Java source code compilation
To compile Java source, use the javac command. There are a number of options this command takes, several of which are especially
useful. In particular -cp
option lets defines a search path for additional Java libraries that the code may
use (often compressed in Java archive - jar file), and -d
option lets us specify the directory where to put the generated class files. For
example:
javac -cp /some_path_to_Java_library/lib/otherlib.jar -d bin src/MyJavaCode.java
will build a bin/MyJavaCode.class
file from a located in src directory, and also include otherlib.jar.
Java code execution
Once the Java code is compiled into the class file(s), it is executed with the java command. Similarly to javac
, the-cp
flag defines the search path for class files and libraries. Sometimes libraries from
other languages, such as C/C++ or Fortran, are called by Java programs, search path
for those is defined by the -Djava.library.path
flag. For example:
java -cp /some_path_to_Java_library/lib/otherlib.jar:bin -Djava.library.path=/path_to_dynamic_libraries/x86-64_linux MyJavaCode
Running Java in a batch script
Running Java in a batch script can be as simple as calling the java command above. However, note that Java internally supports only thread based parallelization, therefore it is not efficient to run on more than one node (unless one uses distributed-parallel approaches such as JPPF).

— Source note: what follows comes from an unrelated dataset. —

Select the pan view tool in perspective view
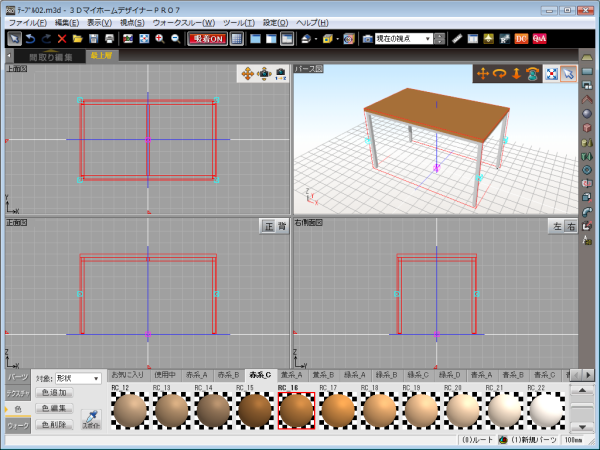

As all our cluster nodes contain multiple CPU cores, it is important to assess the
parallelization of the Java code to run. There is a number of ways Java can control
and limit thread creation. If you have not written the Java code, the easiest would
be to run the code for a short period of time on the cluster interactive node and
monitor its thread parallelism level with the top
command. The %CPU column shows show much CPU is used by the java process - for multi-threaded
programs we want to see that number to be larger than 100% (100% = one fully used
CPU core), and approaching the core count on the node*100 (e.g. on a 16 core node,
getting up to 1600).
If the Java code uses thread pools, we can also try to limit the number of threads
using the -Dthread.pool.size
runtime option, and assess the parallel scaling by changing the pool size.
Once we have verified that the Java code runs reasonably in parallel, we can launch it in a SLURM script, e.g.
#!/bin/tcsh
#SBATCH --time=1:00:00 # walltime, abbreviated by -t
#SBATCH --nodes=1 # number of cluster nodes, abbreviated by -N
#SBATCH -o slurm-%j.out-%N # name of the stdout, using the job number (%j) and the first node (%N)

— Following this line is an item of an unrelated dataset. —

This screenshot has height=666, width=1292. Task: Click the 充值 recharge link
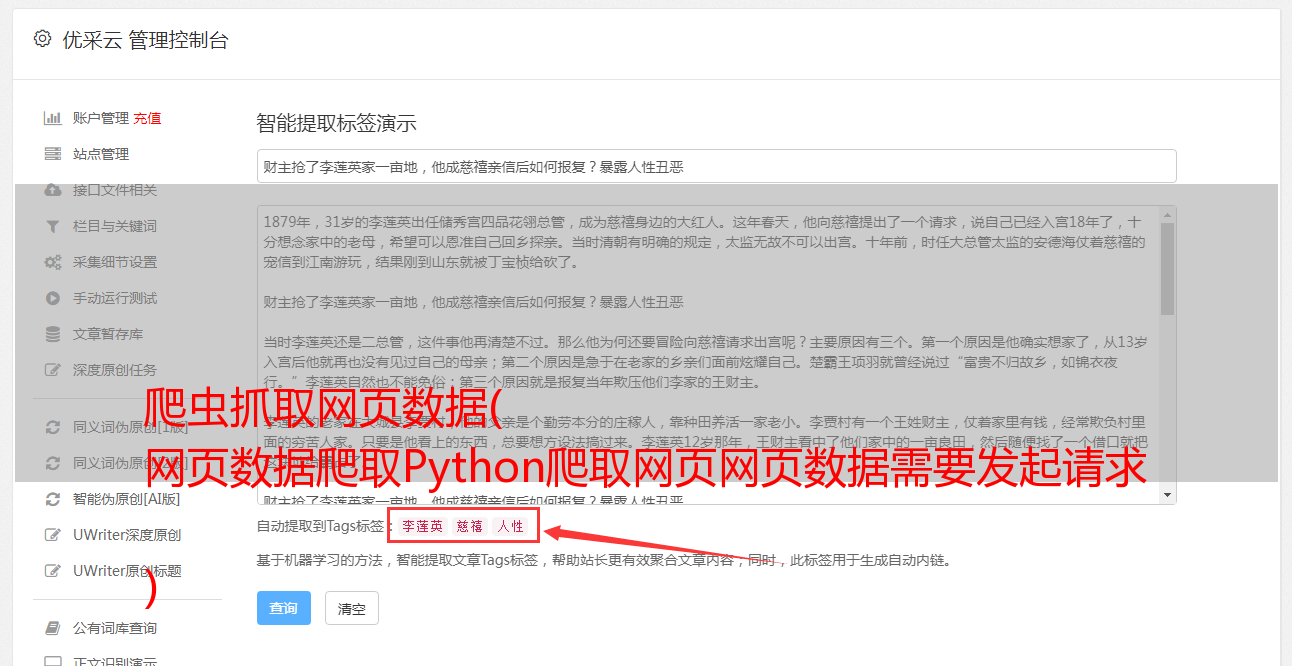pos(147,118)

#SBATCH -e slurm-%j.err-%N # name of the stderr, using job and first node values
#SBATCH --ntasks=1 # number of SLURM tasks, abbreviated by -n
# additional information for allocated clusters
#SBATCH --account=owner-guest
#SBATCH --partition=ember-guest
cd directory_with_Java_code
ml jdk/1.8.0_112
java -cp /some_path_to_Java_library/lib/otherlib.jar:bin -Djava.library.path=/path_to_dynamic_libraries/x86-64_linux MyJavaCode
Note that in this example we are requesting one task on one node, but, without node sharing, so, the whole node will be allocated to this job. Java program then internally utilizes all the node CPU cores.